Now many people speak of him, almost at every corner people praised him. It seemed to her that soon there would be an article in a newspaper stating that he saved the kittens from the burning high-rise building. In fact, she was very happy for him, but his inability to forgive had worried her, even after she repeatedly apologized to him, emailed him and even wrote letters on his home mail. However, in return, she heard only humiliation and insults. If she saw him in the city, he gave her the side-eye. She was perplexed. While telling me this story she poured her heart out and thereby, led me to write this article. I have many questions left in my mind. Were his actions a desire to become better, help people, or the desire to appear on the headlines? Do his actions still relate to his attitude towards her, even after so many years? At last, how often do people do something for themselves, and not for the approval of those around them? 

Returning to the topic that I stopped at when I made a hypothesis that the underlying issue is based on the dilemma that people very often need someone who can appreciate their actions. Would he do charity, if he knew that the others would not appreciate it and his ex-girlfriend will not hear about it? Would he publicly declare that he wants to run for a president if he knew that this would not arouse the guests' interest? Would Jeffrey sing for himself, not for the public? 
How often are we controlled by the public opinion? Is it toxic? Does it make us dependent and eat us from within, or does it force us to move forward? Perhaps, someone of the readers was in the place of Jeffrey and could relate. However, the essence of this article is not to condemn. It is safe to assume that everyone had this situation before, and even if not, each of us had a desire to make others talk about us. In the end, we are all people and we all understand each other. 

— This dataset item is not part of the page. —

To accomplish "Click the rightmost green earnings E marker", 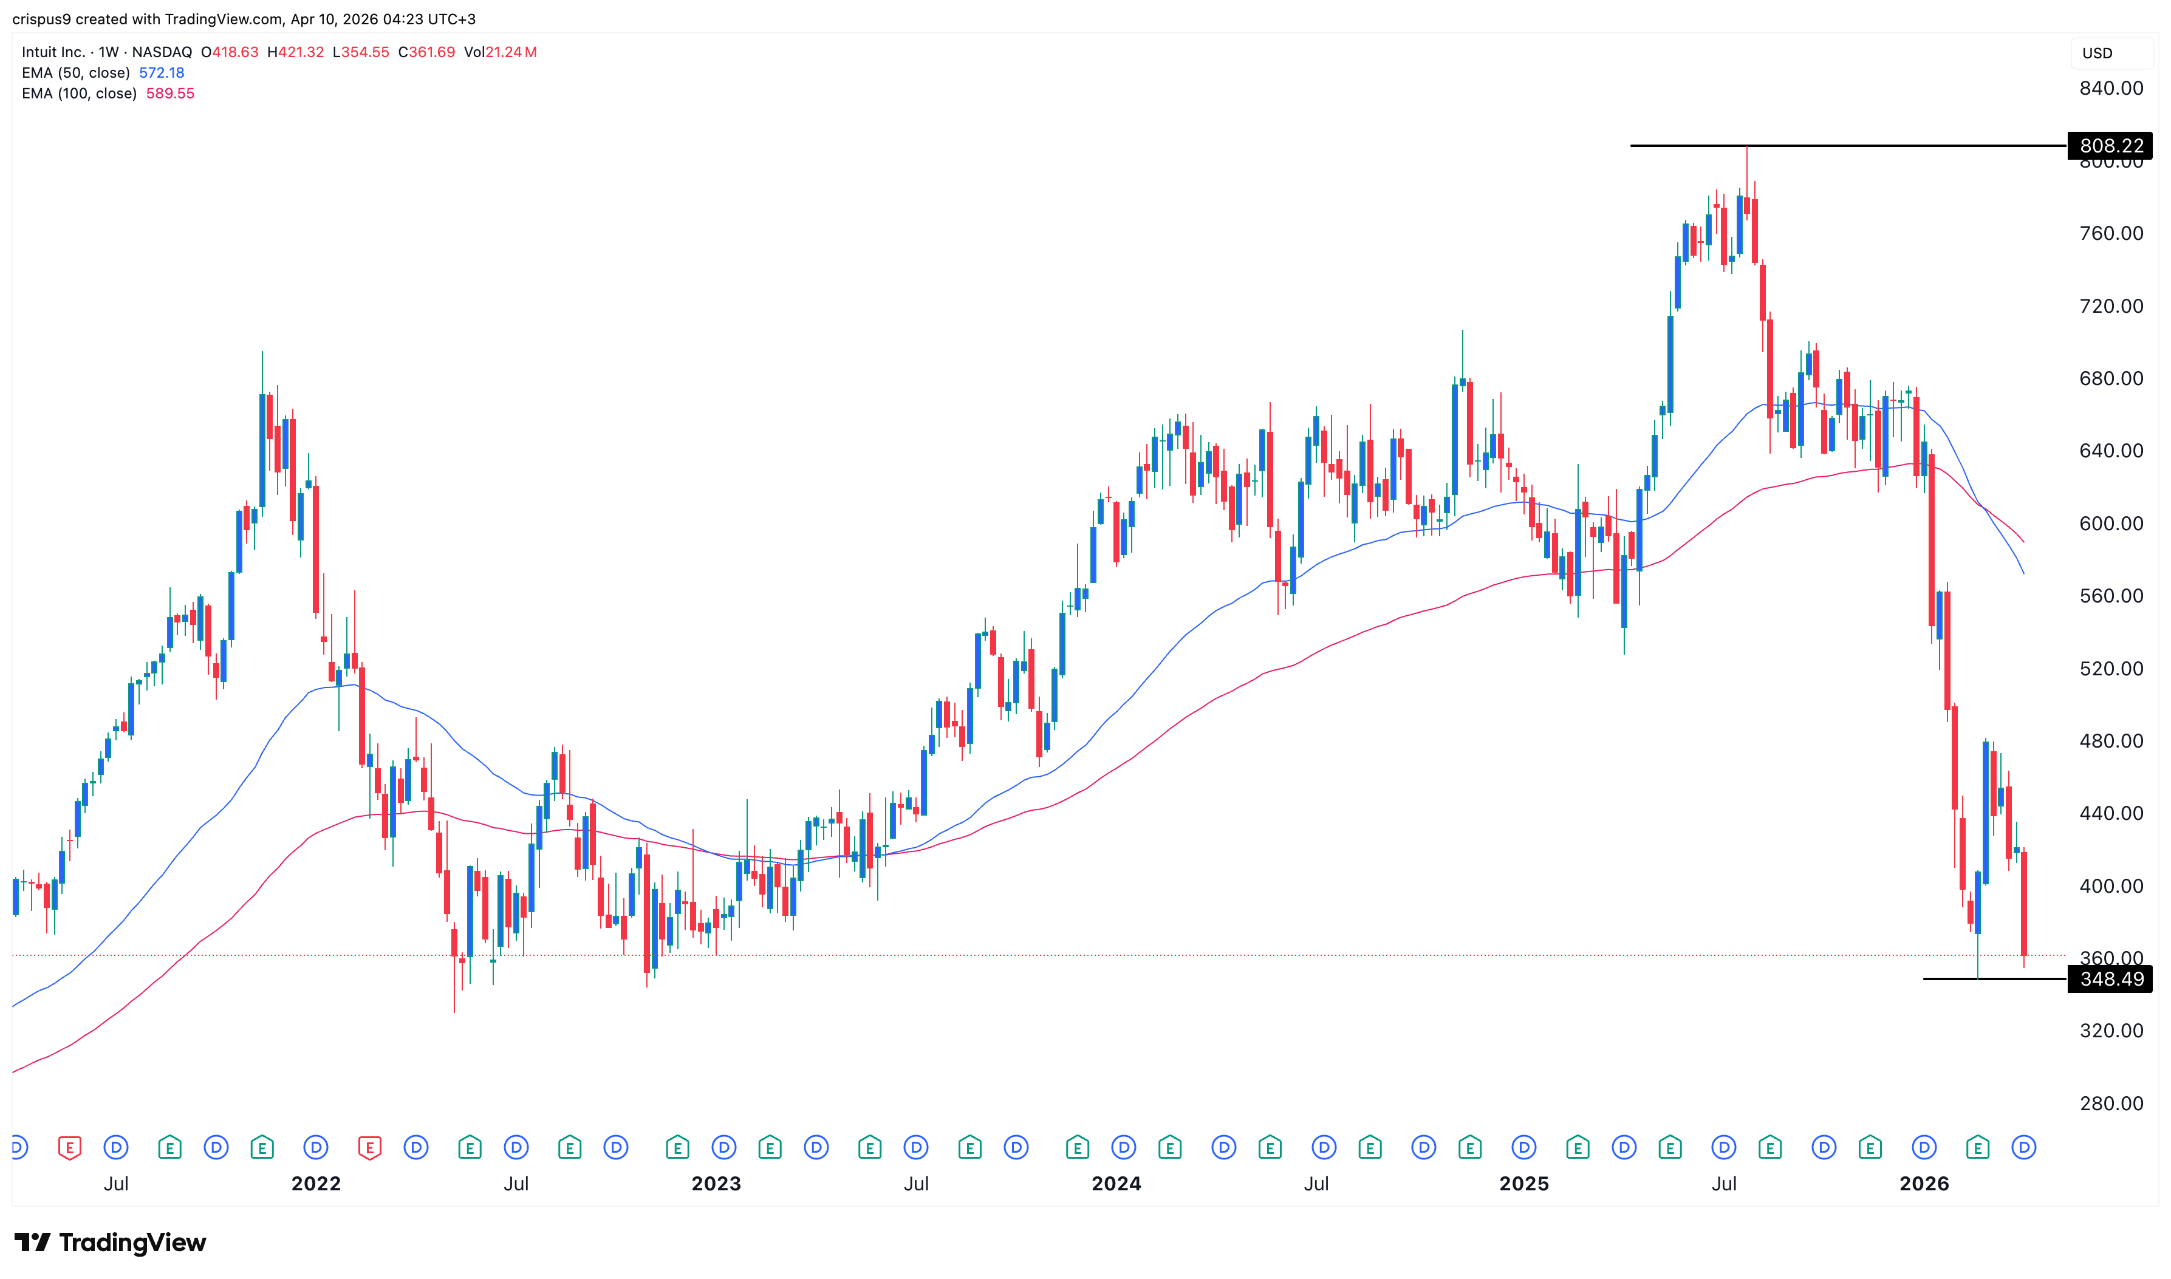I will 1977,1147.
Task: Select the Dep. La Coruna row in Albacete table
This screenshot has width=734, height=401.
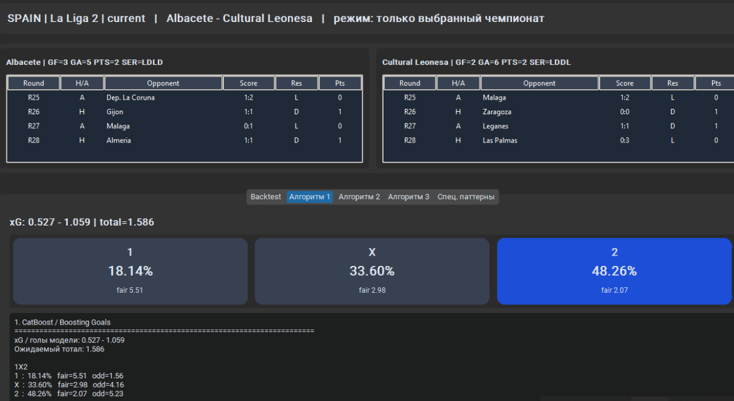Action: pyautogui.click(x=130, y=97)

I have a question for the readers. Surely, each of us has a favorite hobby or something that we love to do. I want each of you to ask yourself: would you continue to do what you do if you knew that it will not be approved of others? Moreover, I want to ask myself the same question: would I write if I knew that people would not approve/like my book? I immediately answer - yes. On the one hand, I very much hope that my book will help people understand themselves. Perhaps it will lead to some thoughts, make people dig deeper into things, but on the other hand, I'm absolutely sure that there are probably many people who consider my book a pure nonsense, and even if I had the lowest rating, it would not stop me from continuing to write it. Because the desire to do what I like exceeds the desire to be liked by other people, and I believe that this is the key to happiness and harmony. 


We all are looking for approval in varying degrees when expressing our point of view or doing something. But it is important that an approval does not become the only incentive for a person.